Поэт ничего не ответил. Может быть, он и хотел что-то сказать, но Сеня столь яростно возил его носом по животу Жомова, что изо рта Гомера ничего, кроме бессвязного бульканья, вырваться просто не могло. Некоторое время Иван с заинтересованным вниманием сверху вниз смотрел на голову поэта, не без помощи Рабиновича выписывающую параболы и гиперболы на животе омоновца, а затем резко отодвинулся в сторону. Не ожидавший такой подлости от друга, Сеня едва устоял на ногах. Но вот Гомера из рук все-таки выпустил.

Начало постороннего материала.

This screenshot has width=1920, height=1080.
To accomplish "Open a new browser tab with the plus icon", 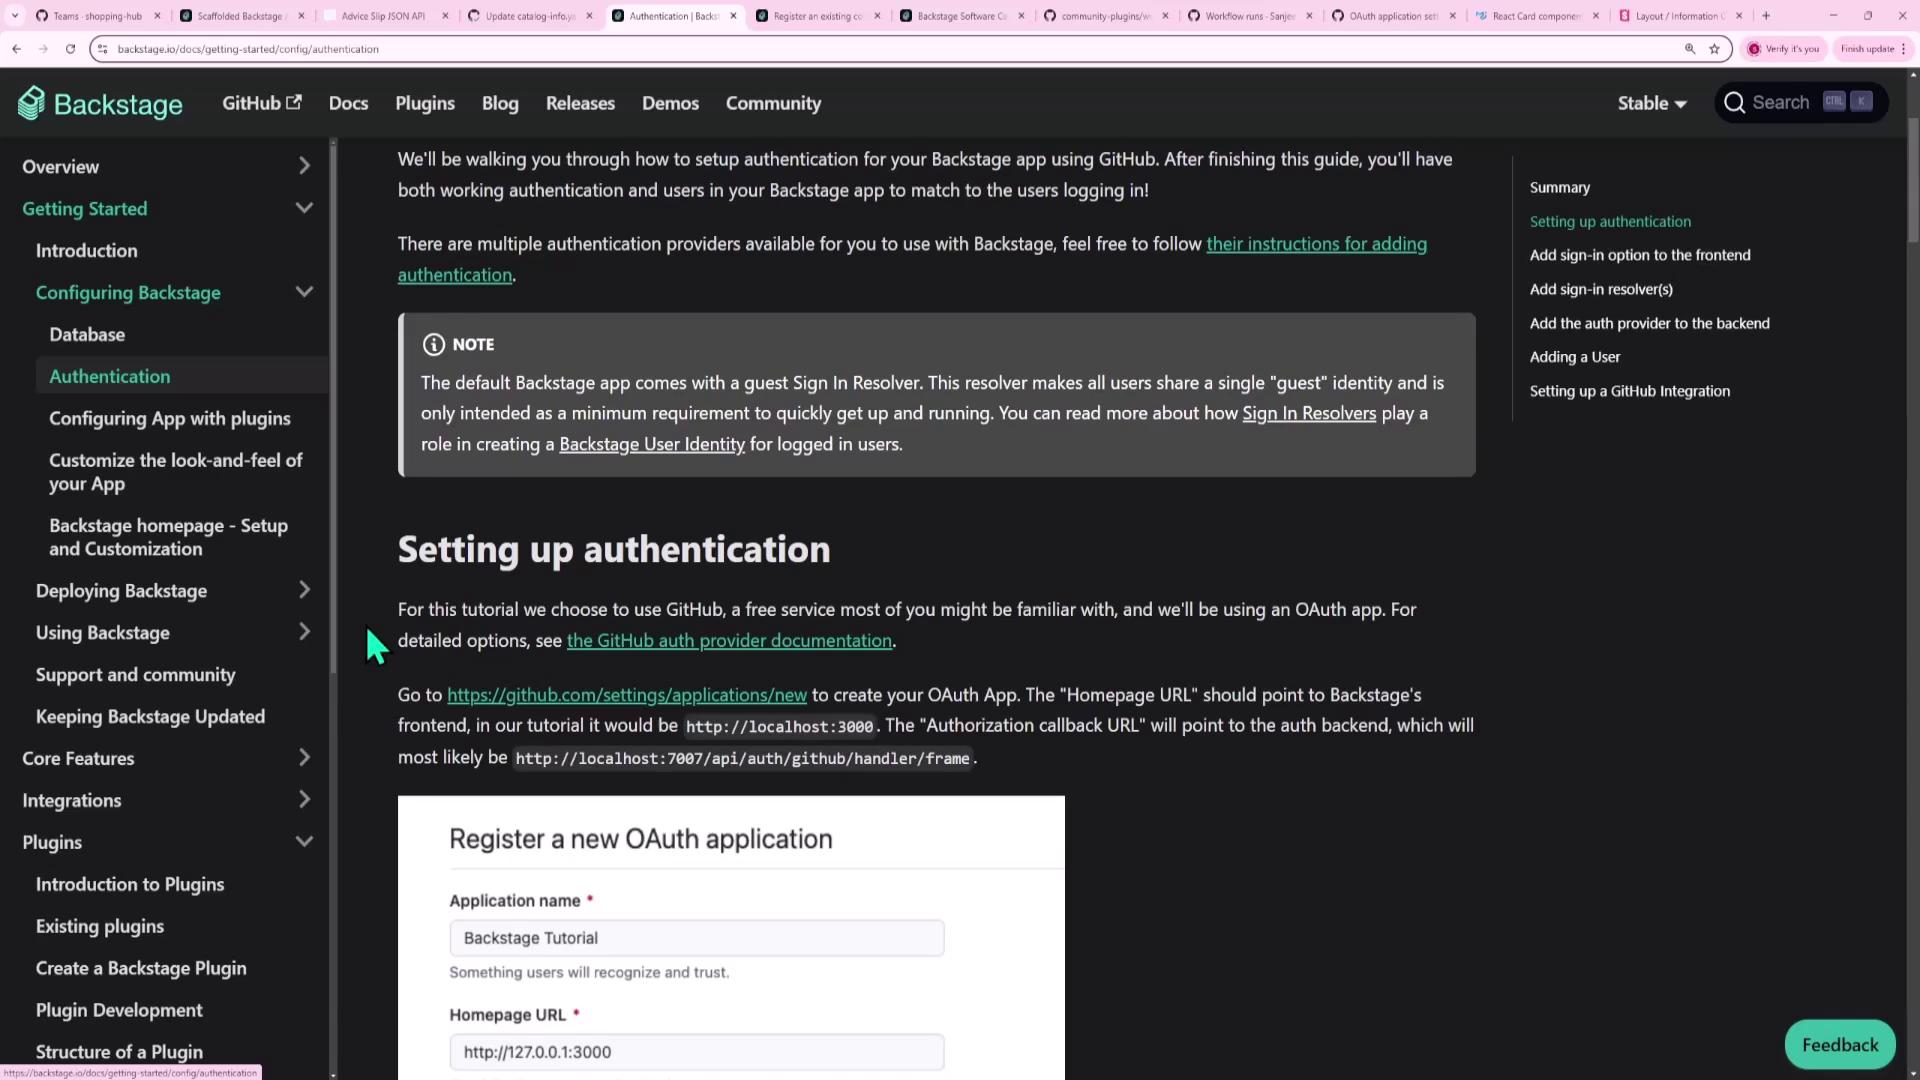I will (x=1766, y=16).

– Может, хватит об меня его сопли вытирать? – недовольно глядя на пылающего праведным гневом Рабиновича, поинтересовался Иван. Сеня только махнул рукой.

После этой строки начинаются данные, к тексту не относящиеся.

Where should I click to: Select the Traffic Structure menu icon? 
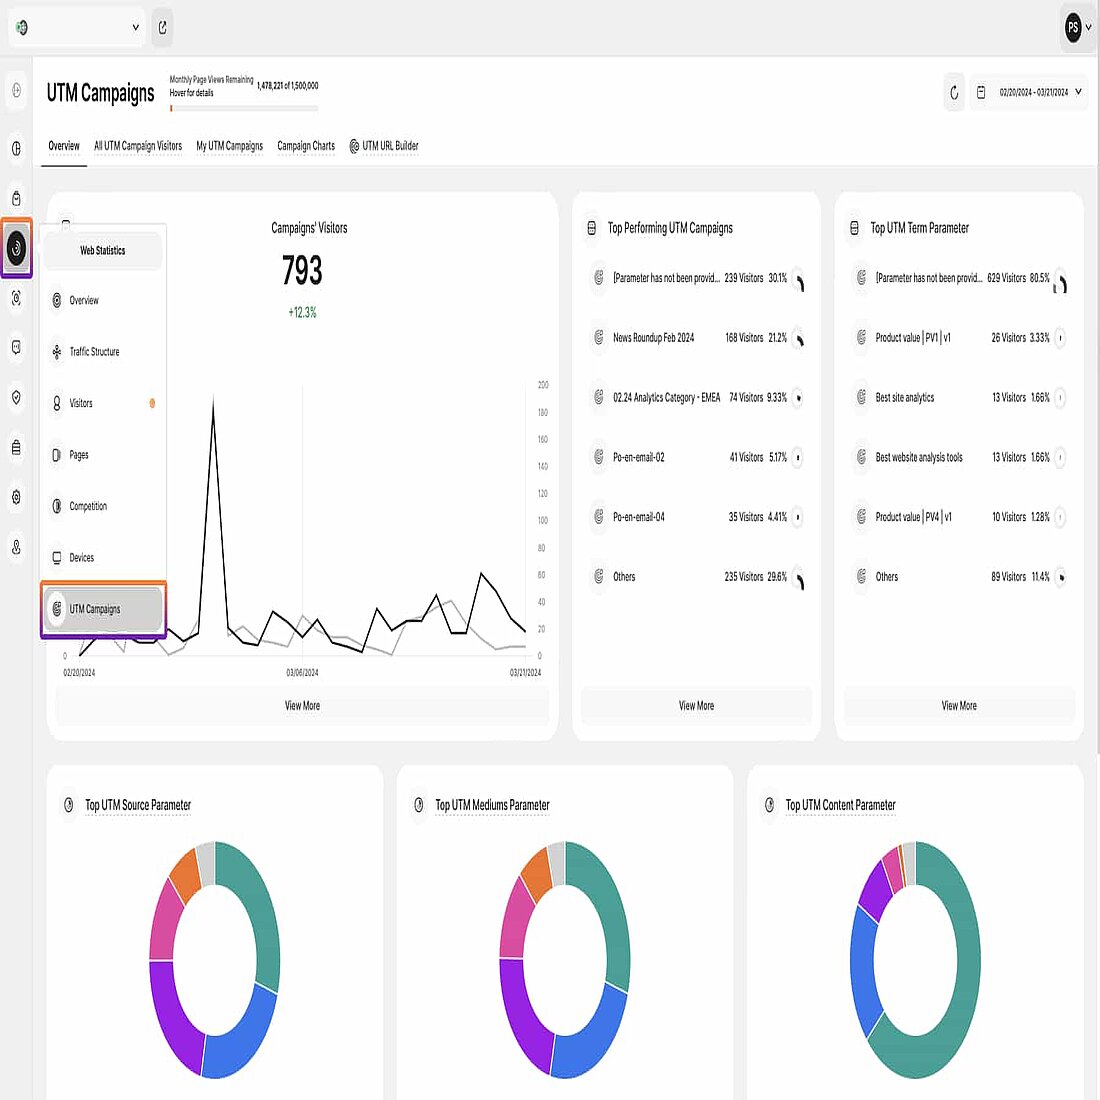click(x=57, y=352)
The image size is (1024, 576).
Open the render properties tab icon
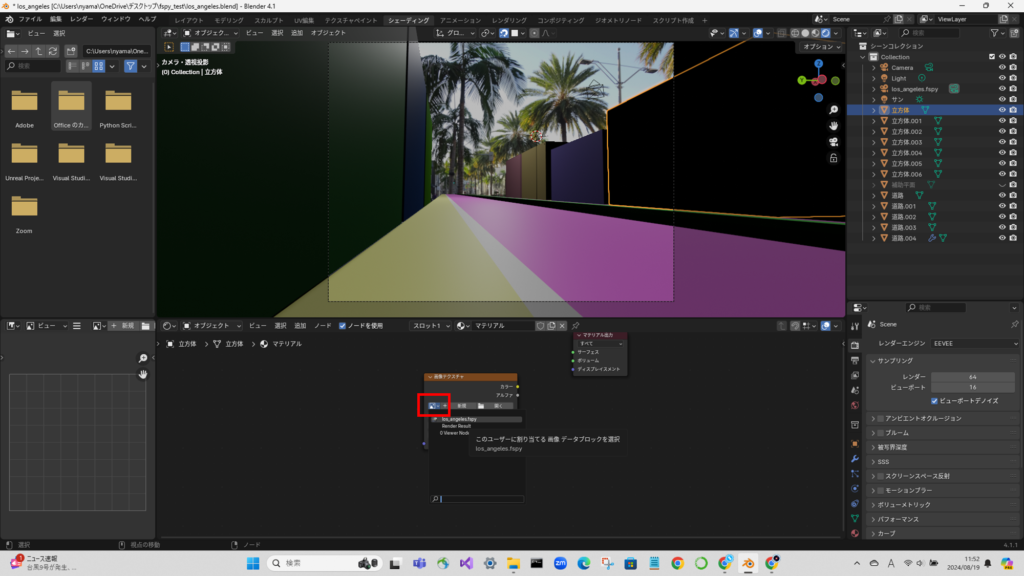[x=855, y=344]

– Тьфу на вас на всех, – сплюнул кинолог и, отойдя на обочину, уселся прямо на траву. – Сами с этими уродами разбирайтесь.
– А чего тут разбираться? – удивился Попов, из-под ладони посмотрев на солнце. – Время позднее, пора обедать. Я тут прихватил кое-что из дома, – Андрюша достал из-за пазухи увесистый сверток и с сомнением в глазах осмотрел его. – Но думаю, что этого на всех не хватит. Вань, может быть, потрясешь этих горе-вояк на предмет съестных припасов?
Жомов был бы плохим ментом, если бы не мог вытрясти из попавшегося под руку нарушителя общественного спокойствия что-нибудь полезное для себя. Поэтому просьба Попова не заставила его краснеть и возмущаться. Зычным голосом приказав приготовиться к досмотру, Ваня принялся потрошить содержимое тощих котомок греческих воинов. Эллины, видимо, воспринявшие подобное обращение с собственным имуществом как должное, не выказывали никакого неудовольствия бесцеремонными действиями омоновца, и Жомов вскоре вернулся к друзьям, неся в одной из экспроприированных котомок несколько кусков вяленого мяса, пресные лепешки и целую россыпь головок чеснока. Андрюша тут же спрятал свой НЗ обратно за пазуху и вместе с Ваней принялся за поглощение отобранных с боем трофеев. Рабинович недовольно покосился на обоих и, презрительно проворчав что-то нечленораздельное, отвернулся, забрав из рук Жомова лишь небольшой кожаный бурдюк с кисловатым слабеньким вином.